Please reproduce the data below word for word, leaving out the pictures.
#####
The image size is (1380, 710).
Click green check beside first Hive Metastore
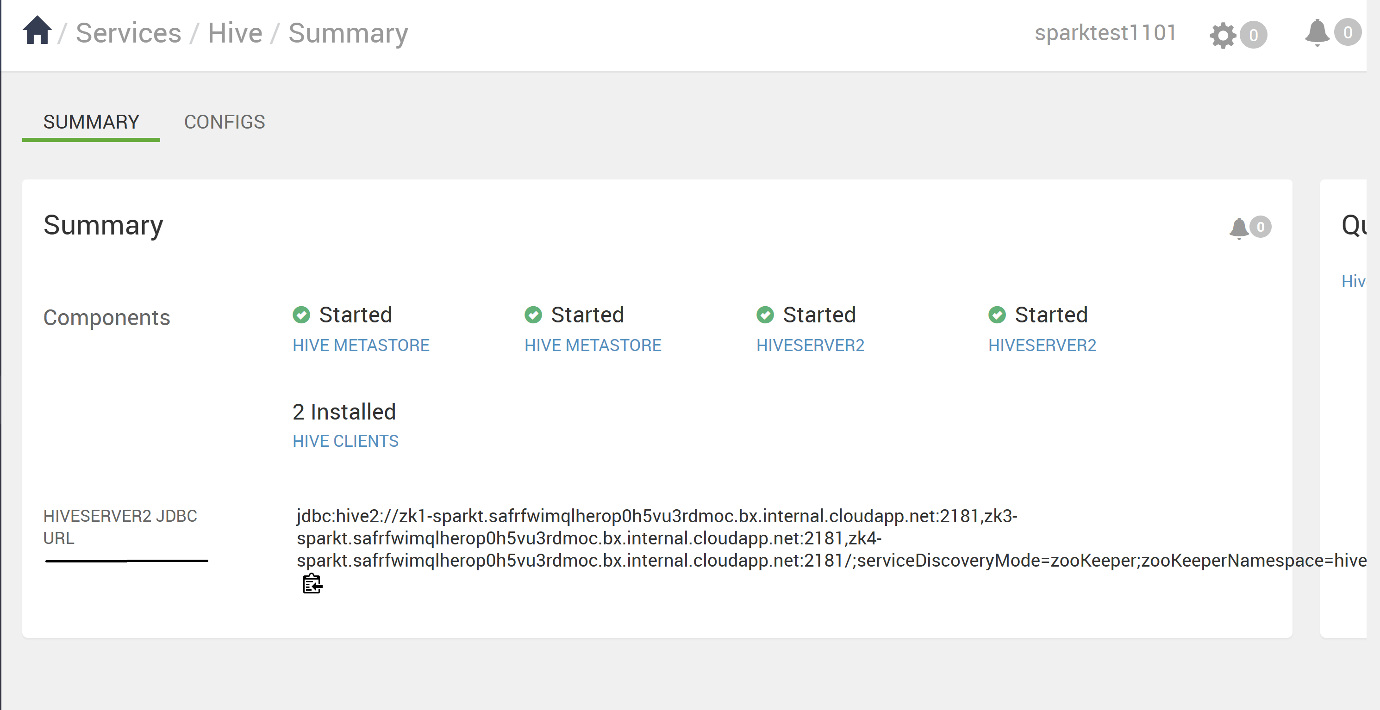click(301, 315)
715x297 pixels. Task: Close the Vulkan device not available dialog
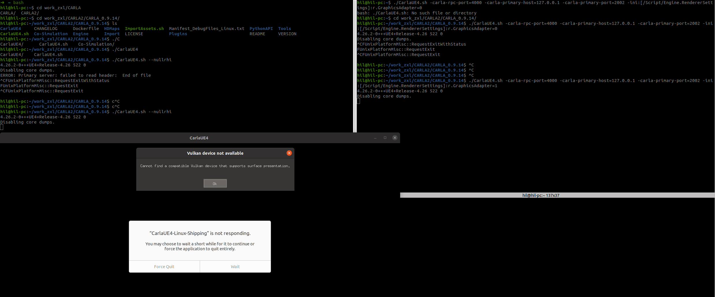pos(289,153)
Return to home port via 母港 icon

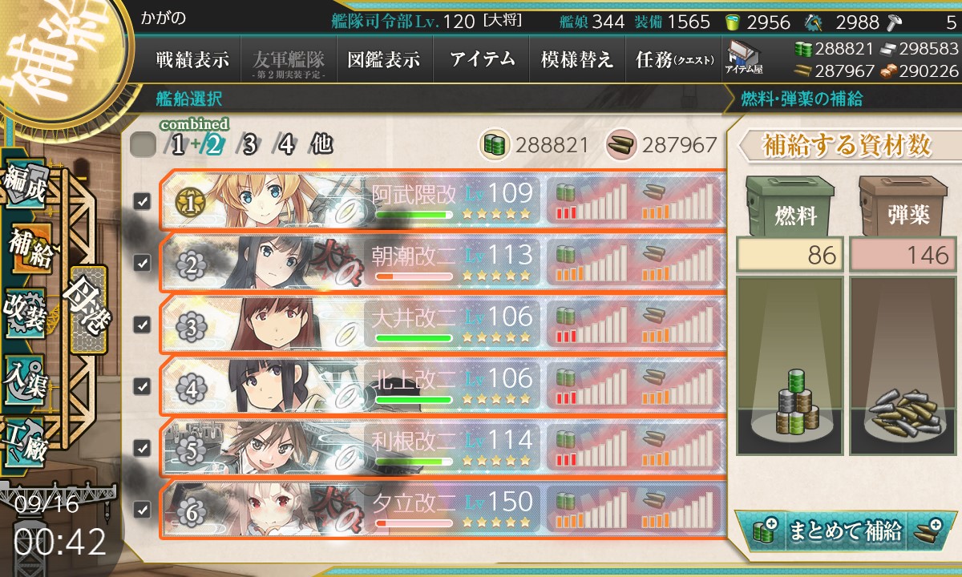[87, 309]
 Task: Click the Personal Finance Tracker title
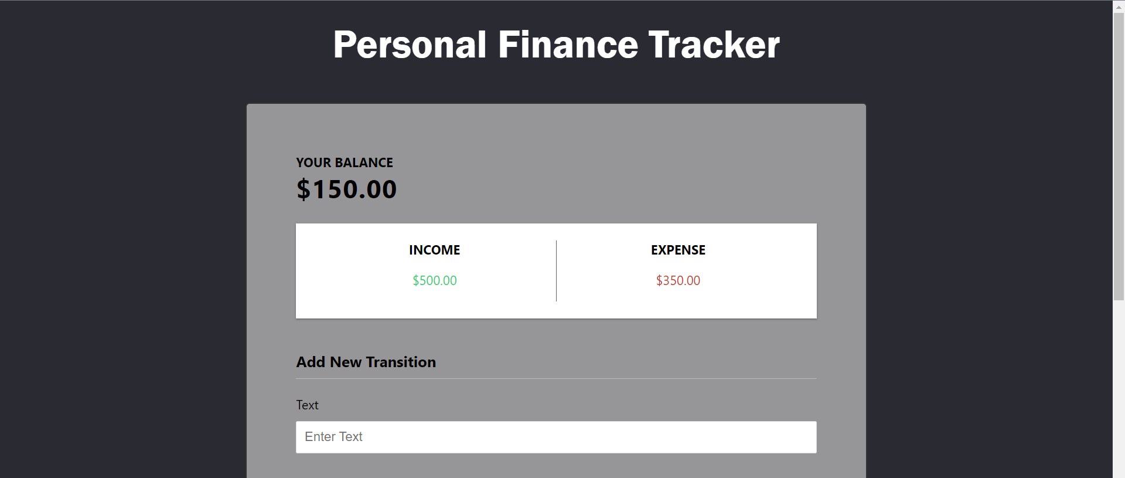pyautogui.click(x=556, y=43)
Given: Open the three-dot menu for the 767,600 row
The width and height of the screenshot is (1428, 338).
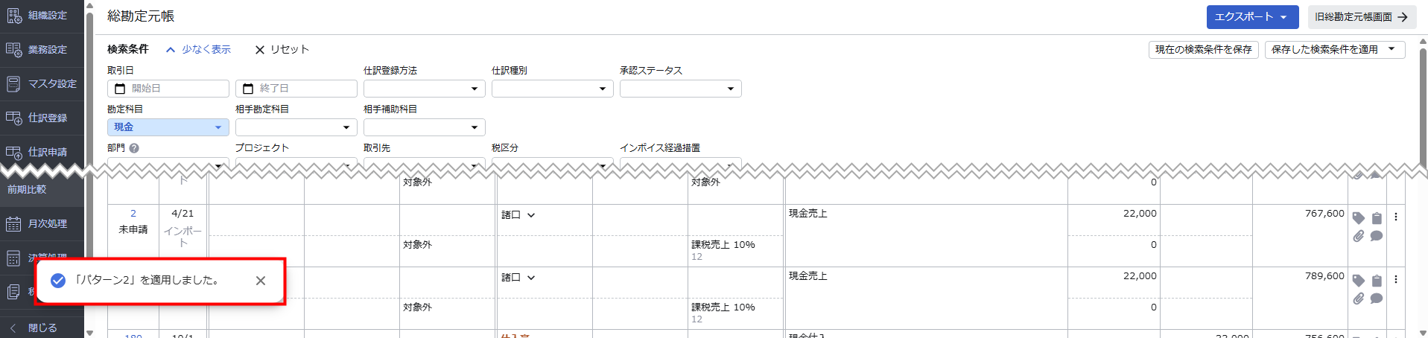Looking at the screenshot, I should (1396, 217).
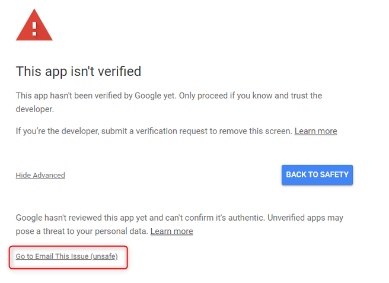Return to safety using the blue button
Image resolution: width=389 pixels, height=283 pixels.
(x=317, y=175)
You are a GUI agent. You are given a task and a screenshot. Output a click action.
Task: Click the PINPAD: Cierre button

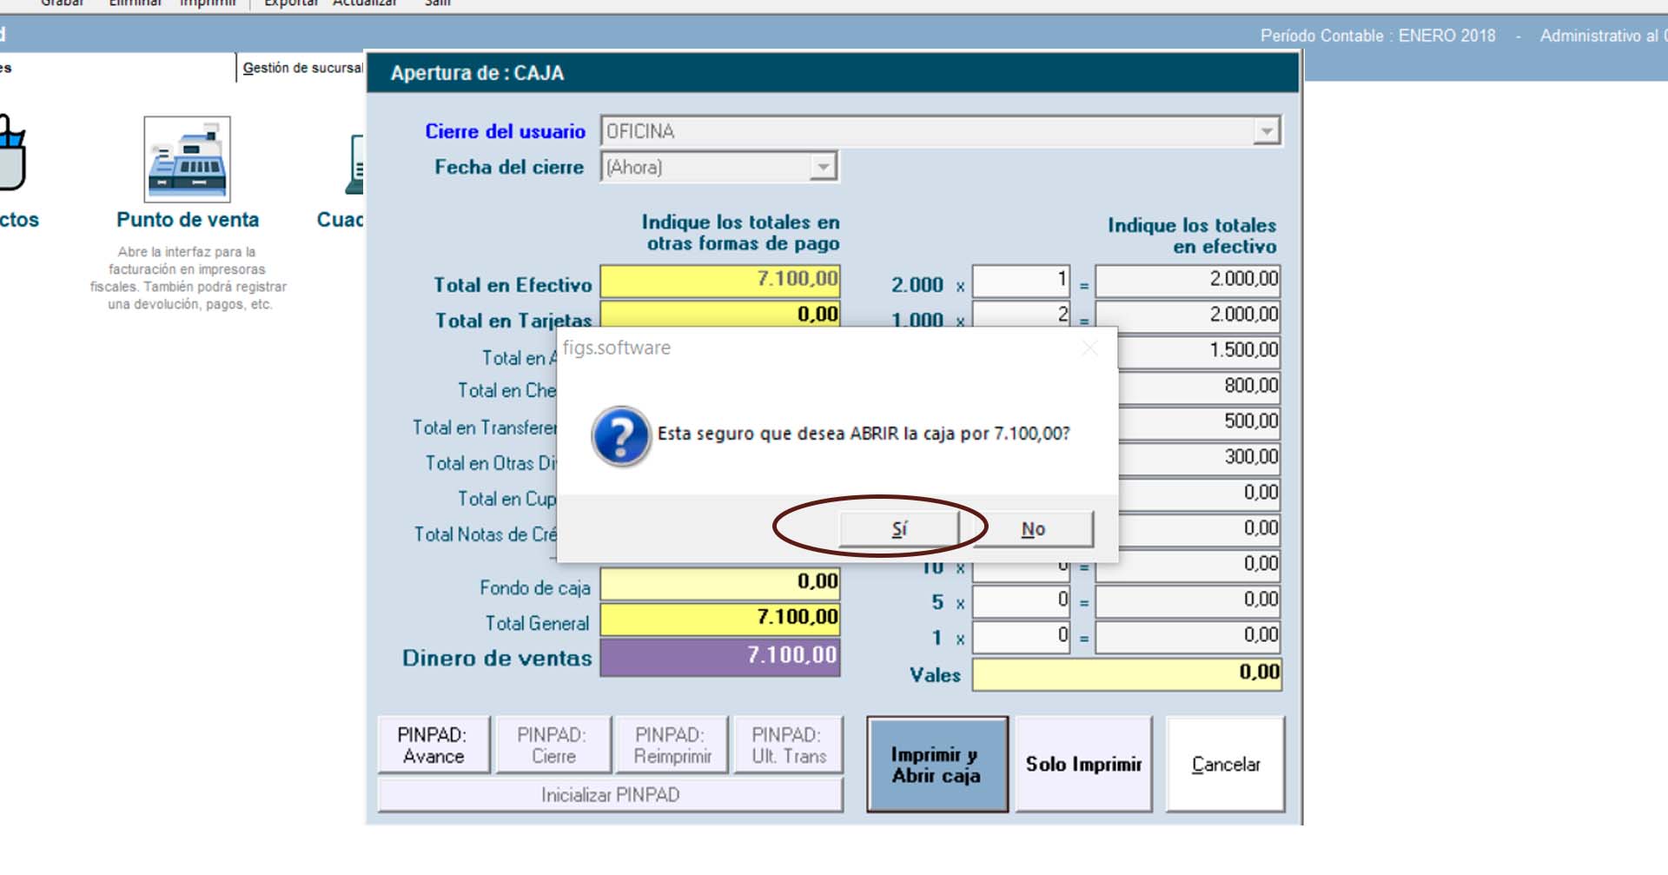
#####
### Expected output
The image size is (1380, 710).
Click green check beside first Hive Metastore
click(301, 315)
715x297 pixels. Task: Close the Vulkan device not available dialog
pos(289,153)
Return to home port via 母港 icon

[87, 309]
 Task: Click the Personal Finance Tracker title
pyautogui.click(x=556, y=43)
Given: Open the three-dot menu for the 767,600 row
The width and height of the screenshot is (1428, 338).
Looking at the screenshot, I should (1396, 217).
Return to safety using the blue button
Image resolution: width=389 pixels, height=283 pixels.
(x=317, y=175)
You are a GUI agent. You are given a task and a screenshot. Output a click action.
Task: Click the PINPAD: Cierre button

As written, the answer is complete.